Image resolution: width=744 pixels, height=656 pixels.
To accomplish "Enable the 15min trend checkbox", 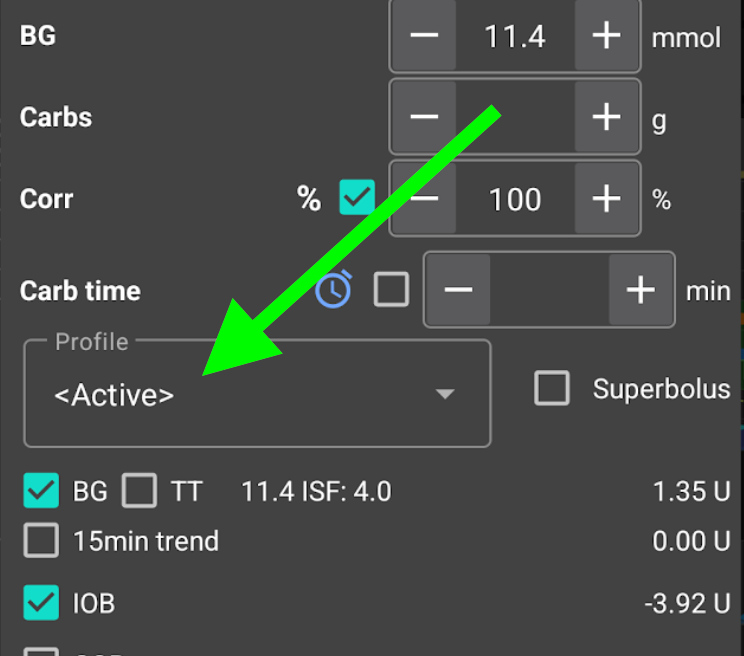I will [41, 540].
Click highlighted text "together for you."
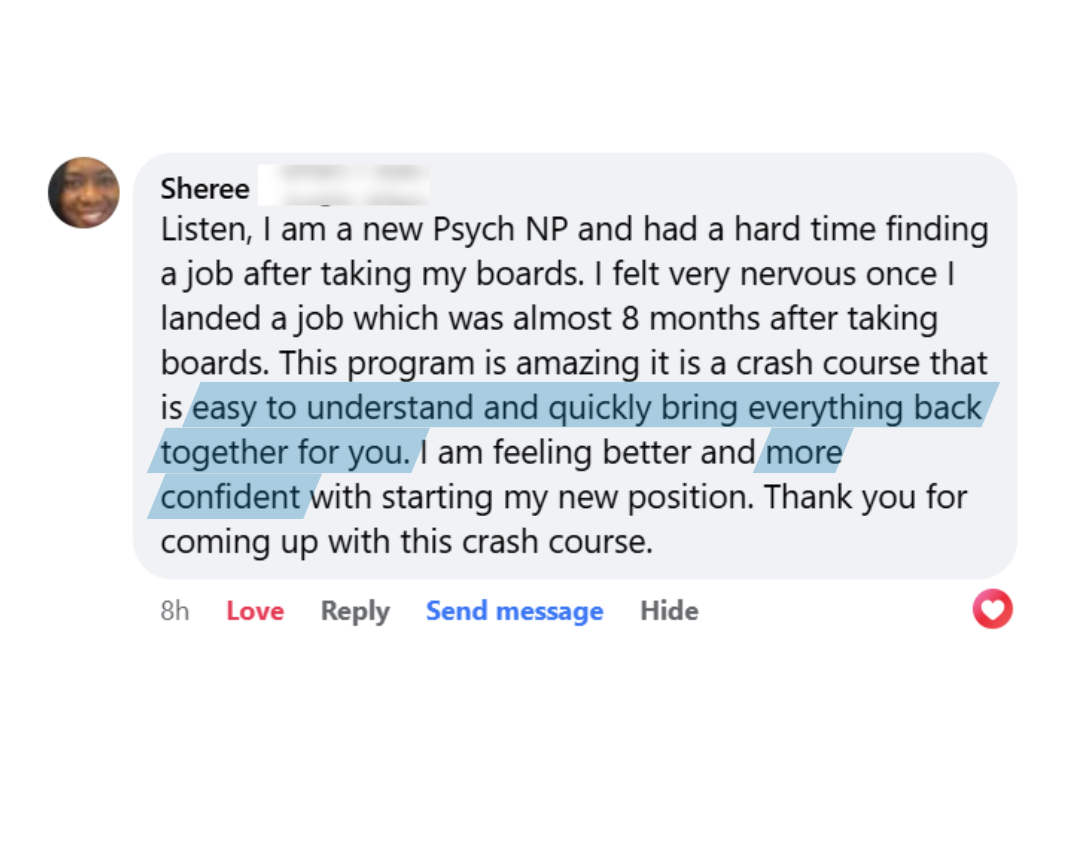 [x=285, y=453]
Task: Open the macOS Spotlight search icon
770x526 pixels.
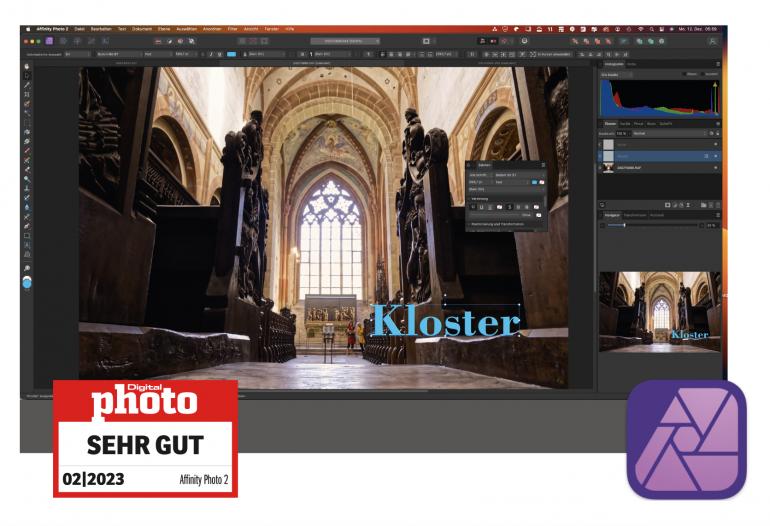Action: (653, 31)
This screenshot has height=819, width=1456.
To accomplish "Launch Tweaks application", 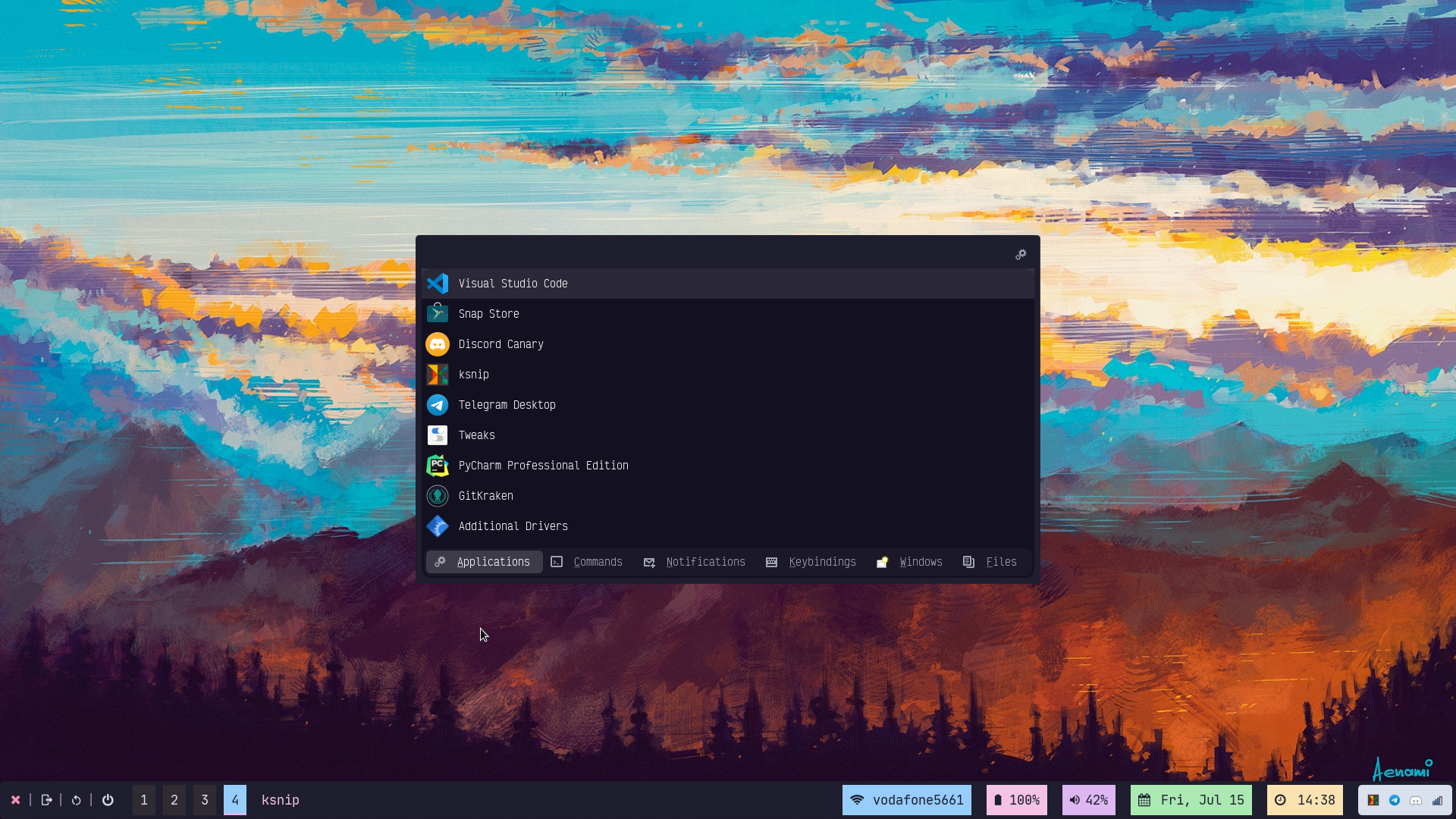I will point(476,435).
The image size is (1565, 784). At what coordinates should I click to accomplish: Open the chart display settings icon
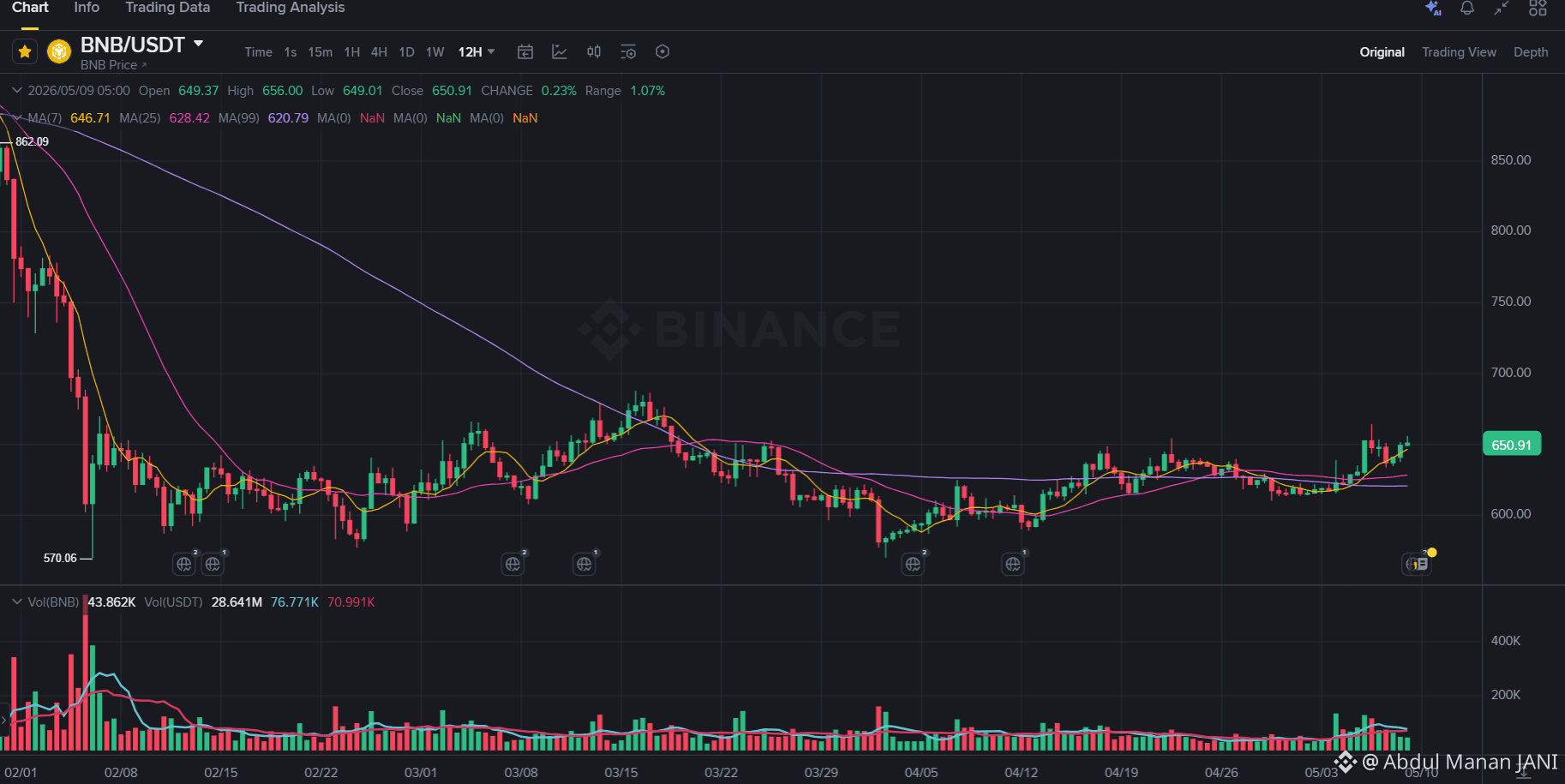pyautogui.click(x=628, y=52)
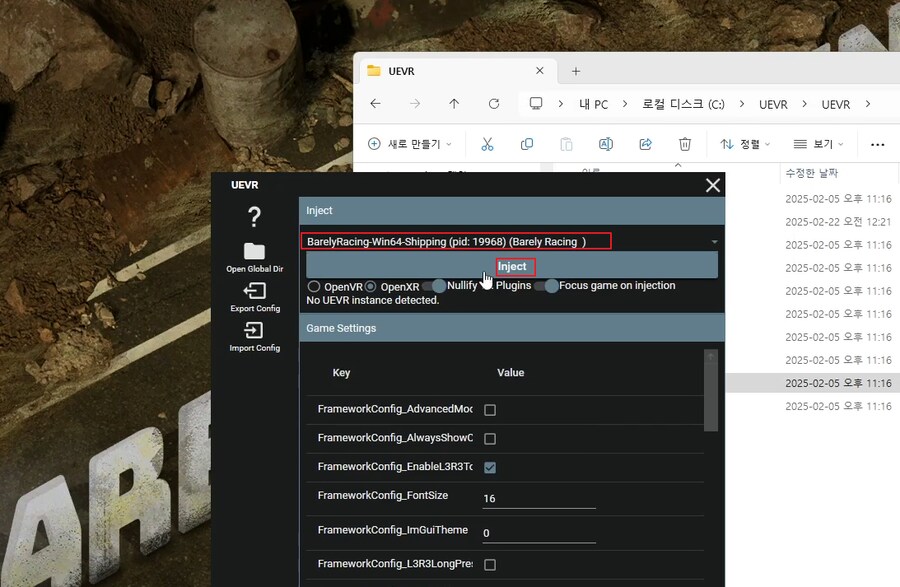Viewport: 900px width, 587px height.
Task: Click the FrameworkConfig_FontSize value field
Action: 538,498
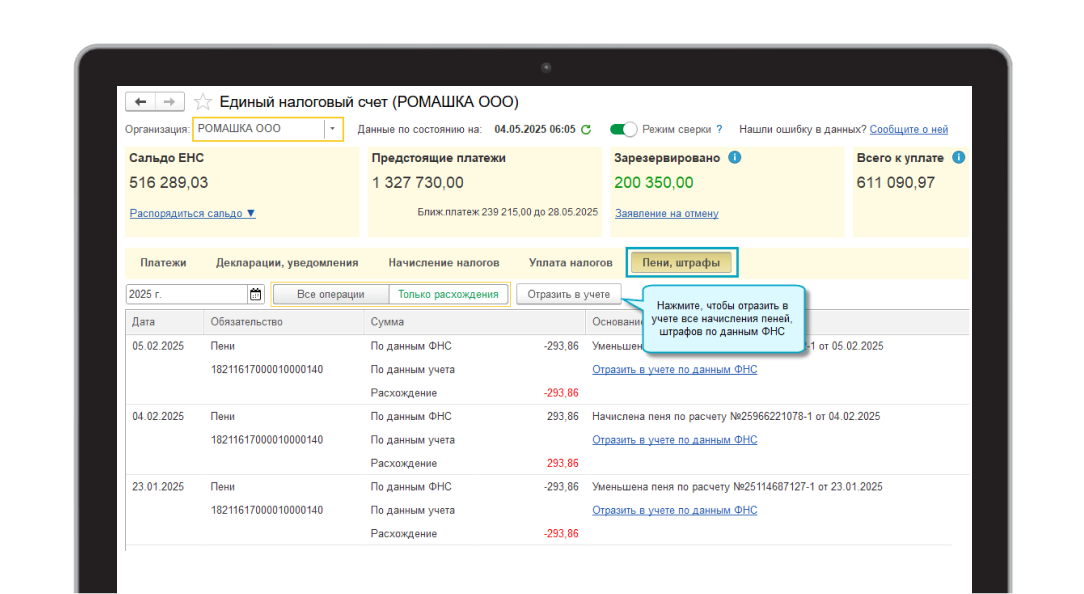Viewport: 1084px width, 594px height.
Task: Click help question mark near Режим сверки
Action: coord(719,129)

○ ○ ○ ○ ○

◆ WHAT YOU NEED TO DO:
Quote the data word for word, beginning at the line that contains "The image size" and stopping after the line that contains "Viewport: 1084px width, 594px height.", with both of those lines included. Leave the pictures out.

◆ REPLY TO THE TASK:
The image size is (1565, 784). At what coordinates should I click to accomplish: Open the chart display settings icon
pyautogui.click(x=628, y=52)
Viewport: 900px width, 587px height.
Task: Click the FrameworkConfig_FontSize value field
Action: 538,498
Viewport: 1084px width, 594px height.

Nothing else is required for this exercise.